Activity list:
1/ Reproduce the article on the PIP implant fraud, starting with "Worries about the" and going on through "fractured oversight system.", and substitute "legal actions" for "lawsuits".
2/ In the article on the PIP implant fraud, what did inspectors discover outside the PIP factory in La-Seyne-sur-Mer?

Extract to read:

PIP founder in jail over breast implant fraud

Police investigation reveals sophisticated fraud at PIP, which concealed the ingredients of its implants.

A Marseille criminal court has sentenced a Frenchman to four years in prison, fining him $103,000 and banning him permanently from working in medical services or running a company.

On Tuesday, Jean-Claude Mas, 74, the former CEO of implant-maker Poly Implant Prothese (PIP), was prosecuted after a worldwide panic in 2011, when France recommended that women with such implants should have them removed due to an abnormally high rupture rate.

Worries about the implants launched a flurry of international lawsuits and prompted calls for Europe to toughen controls on medical devices and fix its fractured oversight system.

Once the third-largest global supplier of breast implants, the company was shut in 2010 and its implants ordered off the market after inspectors pursuing a tip-off discovered vats of industrial-grade – rather than medically approved – silicone outside the PIP factory in the southern town of La-Seyne-sur-Mer.

Four other executives, including the chief financial officer, were sentenced to between one-and-a-half and three years in prison, some of it suspended, and fined.

“It’s a strong signal. This decision is what victims were waiting for,” said one of their lawyers, Philippe Courtois.

The president of a PIP victims group, Alexandra Blachere, called it a “symbolic sentence” that challenged any prejudice that there was “a ditzy bimbo behind every pair of silicone breasts”.

Provided information:
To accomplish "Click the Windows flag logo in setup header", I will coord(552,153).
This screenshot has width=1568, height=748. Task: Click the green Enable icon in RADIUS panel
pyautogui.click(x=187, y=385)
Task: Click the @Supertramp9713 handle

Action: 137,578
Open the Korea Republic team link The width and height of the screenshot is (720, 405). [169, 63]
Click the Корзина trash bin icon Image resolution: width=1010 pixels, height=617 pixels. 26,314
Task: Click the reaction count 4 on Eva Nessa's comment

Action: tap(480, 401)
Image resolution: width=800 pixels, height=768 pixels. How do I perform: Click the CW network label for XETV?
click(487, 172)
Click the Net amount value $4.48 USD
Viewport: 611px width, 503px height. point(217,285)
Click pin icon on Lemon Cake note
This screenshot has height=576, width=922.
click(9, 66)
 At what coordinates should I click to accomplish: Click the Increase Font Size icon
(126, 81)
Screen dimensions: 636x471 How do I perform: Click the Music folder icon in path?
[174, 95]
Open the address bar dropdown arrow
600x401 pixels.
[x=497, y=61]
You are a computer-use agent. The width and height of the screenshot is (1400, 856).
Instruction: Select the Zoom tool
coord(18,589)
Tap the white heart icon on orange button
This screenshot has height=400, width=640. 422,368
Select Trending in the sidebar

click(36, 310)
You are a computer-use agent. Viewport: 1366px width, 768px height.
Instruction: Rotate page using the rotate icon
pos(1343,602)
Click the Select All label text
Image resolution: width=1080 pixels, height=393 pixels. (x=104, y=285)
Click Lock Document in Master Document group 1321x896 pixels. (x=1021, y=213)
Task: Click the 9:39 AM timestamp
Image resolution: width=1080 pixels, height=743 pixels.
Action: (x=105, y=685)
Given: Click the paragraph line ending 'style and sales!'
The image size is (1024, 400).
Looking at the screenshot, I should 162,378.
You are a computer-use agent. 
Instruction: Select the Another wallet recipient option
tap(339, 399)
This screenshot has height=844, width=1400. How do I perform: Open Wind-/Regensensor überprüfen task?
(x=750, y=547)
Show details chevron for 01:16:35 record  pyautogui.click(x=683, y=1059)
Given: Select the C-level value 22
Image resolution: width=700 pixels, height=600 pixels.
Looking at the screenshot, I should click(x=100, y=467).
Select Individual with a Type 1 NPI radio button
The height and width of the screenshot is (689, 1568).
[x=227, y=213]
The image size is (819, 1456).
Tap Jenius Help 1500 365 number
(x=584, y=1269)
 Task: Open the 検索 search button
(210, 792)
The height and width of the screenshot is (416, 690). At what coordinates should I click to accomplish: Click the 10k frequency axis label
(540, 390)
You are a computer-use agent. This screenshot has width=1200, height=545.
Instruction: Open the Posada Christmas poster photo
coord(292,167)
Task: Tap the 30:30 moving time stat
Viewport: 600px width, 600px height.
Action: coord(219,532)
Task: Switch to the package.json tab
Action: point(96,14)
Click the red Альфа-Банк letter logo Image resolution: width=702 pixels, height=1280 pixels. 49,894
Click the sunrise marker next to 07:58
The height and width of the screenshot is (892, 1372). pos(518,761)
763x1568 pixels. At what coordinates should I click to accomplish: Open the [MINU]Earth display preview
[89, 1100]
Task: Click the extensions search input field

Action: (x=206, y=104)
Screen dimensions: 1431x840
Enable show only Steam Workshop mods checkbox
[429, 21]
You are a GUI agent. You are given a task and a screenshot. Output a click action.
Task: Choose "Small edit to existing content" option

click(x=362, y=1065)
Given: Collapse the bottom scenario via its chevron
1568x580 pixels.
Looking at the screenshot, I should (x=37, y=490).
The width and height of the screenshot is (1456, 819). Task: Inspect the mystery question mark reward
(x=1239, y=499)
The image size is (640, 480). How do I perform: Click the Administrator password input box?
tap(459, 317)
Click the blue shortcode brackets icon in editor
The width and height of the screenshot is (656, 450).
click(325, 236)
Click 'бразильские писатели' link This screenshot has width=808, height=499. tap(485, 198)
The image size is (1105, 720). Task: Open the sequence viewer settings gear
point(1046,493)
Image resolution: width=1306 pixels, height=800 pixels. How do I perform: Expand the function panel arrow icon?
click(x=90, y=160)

Task responses:
1/
Worries about the implants launched a flurry of international legal actions and prompted calls for Europe to toughen controls on medical devices and fix its fractured oversight system.

2/ They discovered vats of industrial-grade silicone rather than medically approved silicone.